_TASK DESCRIPTION:_ Go through the records and show each line where the word "label" occurs.

Stored dataset items:
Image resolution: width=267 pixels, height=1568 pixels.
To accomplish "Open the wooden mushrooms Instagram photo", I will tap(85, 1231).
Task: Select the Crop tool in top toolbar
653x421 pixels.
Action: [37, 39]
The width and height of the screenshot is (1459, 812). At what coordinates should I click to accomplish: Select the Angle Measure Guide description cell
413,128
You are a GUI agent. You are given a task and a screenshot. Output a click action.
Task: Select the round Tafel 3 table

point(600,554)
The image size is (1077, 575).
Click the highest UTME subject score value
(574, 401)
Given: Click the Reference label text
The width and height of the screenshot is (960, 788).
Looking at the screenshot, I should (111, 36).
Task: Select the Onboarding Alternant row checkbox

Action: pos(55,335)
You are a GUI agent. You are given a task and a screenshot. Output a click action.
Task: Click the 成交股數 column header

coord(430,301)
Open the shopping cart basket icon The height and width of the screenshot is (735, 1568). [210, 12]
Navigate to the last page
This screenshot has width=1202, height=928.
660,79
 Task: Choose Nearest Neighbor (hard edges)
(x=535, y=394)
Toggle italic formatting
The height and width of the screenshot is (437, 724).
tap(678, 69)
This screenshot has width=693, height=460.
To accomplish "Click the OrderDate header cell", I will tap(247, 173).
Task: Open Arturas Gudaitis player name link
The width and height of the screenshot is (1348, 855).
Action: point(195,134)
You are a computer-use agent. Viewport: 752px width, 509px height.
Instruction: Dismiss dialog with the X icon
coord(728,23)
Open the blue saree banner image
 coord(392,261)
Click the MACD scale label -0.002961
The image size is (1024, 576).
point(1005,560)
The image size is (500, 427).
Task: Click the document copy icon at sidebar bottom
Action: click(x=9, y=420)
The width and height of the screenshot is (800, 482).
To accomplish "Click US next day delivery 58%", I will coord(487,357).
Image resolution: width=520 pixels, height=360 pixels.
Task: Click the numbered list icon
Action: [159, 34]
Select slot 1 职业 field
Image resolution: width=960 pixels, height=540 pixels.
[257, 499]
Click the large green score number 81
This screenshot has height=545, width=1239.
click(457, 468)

_ANSWER BOX:_
Given: Click the Reference label text
Click the MACD scale label -0.002961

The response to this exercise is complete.